§ **TEXT EXCERPT**
= = = =

Donors warn over corruption
International donors meeting on Wednesday in Kampala want greater accountability from the government before considering a request for an additional US $980 million in programme financing, AP reported today (Monday). According to the semi-official 'Sunday Vision', the World Bank has presented the government with a report documenting 12 cases of high-level embezzlement of public funds.
Lord's Resistance Army "not religious"
The Lord's Resistance Movement (LRM), the political wing of the rebel Lord's Resistance Army (LRA), claims the LRM/A is a non-religious, non-tribal armed resistance movement. A statement received by IRIN on Monday, protesting "Panda Gari" ("get in the truck") security operations in Gulu town, attempts to present a political programme for the movement, long a human rights pariah. The name "Lord's", the statement says, refers to the prayers of the rural population to prevent "pogroms and massacres".
"Panda Gari" security operations criticised
The LRA, notorious for abductions of children, is now protesting "abductions" by the government during the Gulu security sweep. A recent commentary by Charles Onyango-Obbo, editor of the independent 'Monitor', said that 1,500 people were held in a "Panda Gari" operation in Kampala on 20 November, while about 4,000 ethnic Acholi people were rounded up in a similar operation at the Gulu stadium. In a strongly-worded commentary, Onyango-Obbo wrote: "Panda Gari is either what governments resort to when they lose hope that they can bring about a change of heart among specific populations, or when the apathy or hostility of a community are so high that its intelligence networks are rendered ineffective." A 1996 US State Department report described similar "Panda Gari" operations in Gulu as "unconstitutional".
Museveni's abrupt Rwanda trip denied
The government has denied a report in 'The Monitor' newspaper that Museveni unexpectedly changed his helicopter flight on 22 November to fly to Rwanda for a meeting with Rwandan Vice-President Paul Kagame and DRC rebel commanders, state radio said.
DRC: Rebels accused of persecuting rights activists
L'Association africaine de defense de droits de l'homme (ASADHO) has accused rebel authorities of launching a "vast campaign of repression and arrest" targeting human rights workers. In a statement received today by IRIN, ASADHO said armed soldiers in Bukavu arrested a local human rights activist on 30 November and security officials have been "intimidating" several members of a coalition of local civil society groups. The coalition last week released a report detailing alleged human rights abuses in rebel-held areas.
Meanwhile, UNHCR said it had received "credible reports" that five Congolese asylum seekers forced back to the DRC by Burundian authorities last month have been released from detention by authorities in Bukavu. The five, who had entered Burundi as escorts of former South Kivu Governor Charles Magabe, were arrested after their forced repatriation to the DRC.
Bodies removed from Kalemie mass grave
The bodies of 78 people allegedly killed by Kabila's forces in Kalemie in August have been brought to Uvira for burial in their "ancestral land", rebel-controlled radio, monitored by the BBC, said on 3 December. The bodies, including 46 soldiers and 32 civilians, were removed from a mass grave in Kalemie and brought by ship to Uvira on 1 December, the radio said. They had been massacred by Kabila's forces before Kalemie fell to the rebels, it added.

= = = =

§ **PROVIDED ENTRIES**
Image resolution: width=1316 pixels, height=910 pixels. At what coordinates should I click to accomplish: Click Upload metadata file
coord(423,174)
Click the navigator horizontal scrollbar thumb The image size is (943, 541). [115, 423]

= = = =

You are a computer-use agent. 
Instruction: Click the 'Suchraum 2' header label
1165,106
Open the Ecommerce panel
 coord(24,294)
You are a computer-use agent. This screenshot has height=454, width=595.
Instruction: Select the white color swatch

= = = =

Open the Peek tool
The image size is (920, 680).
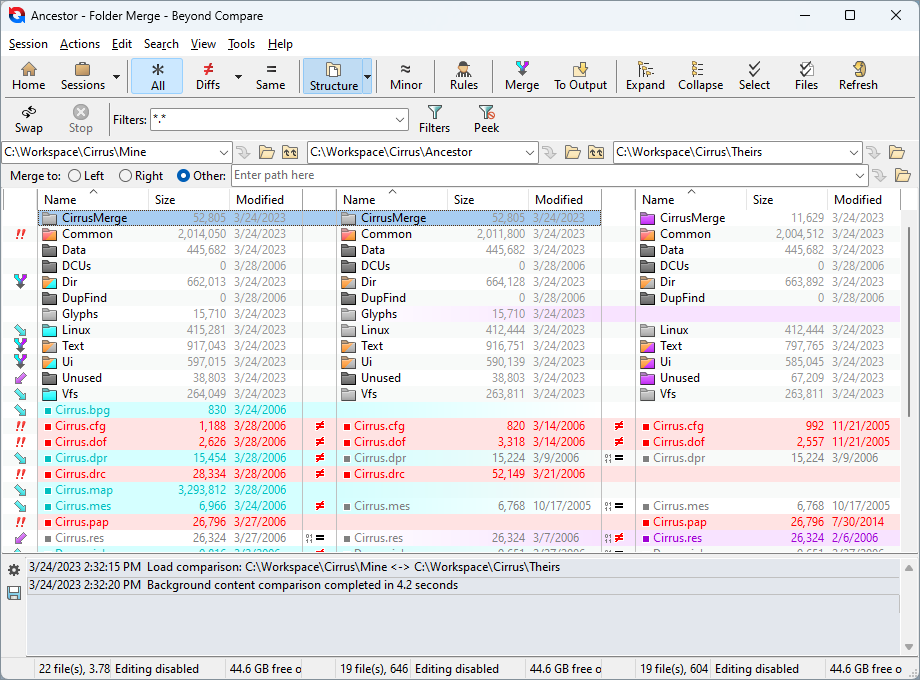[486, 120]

= = = =

§ **STATED EXERCISE 1**
According to the news excerpt, how many people were held in the "Panda Gari" operation in Kampala on 20 November?
§ **STATED EXERCISE 2**
In the records, rewrite the part that opens with the line containing "Image resolution: width=1316" and closes with the line containing "Click the navigator", changing "thumb" to "handle" and leaving everything else unchanged.

§ **TASK OUTPUT 1**
1,500 people.

§ **TASK OUTPUT 2**
Image resolution: width=1316 pixels, height=910 pixels. At what coordinates should I click to accomplish: Click Upload metadata file
coord(423,174)
Click the navigator horizontal scrollbar handle The image size is (943, 541). [115, 423]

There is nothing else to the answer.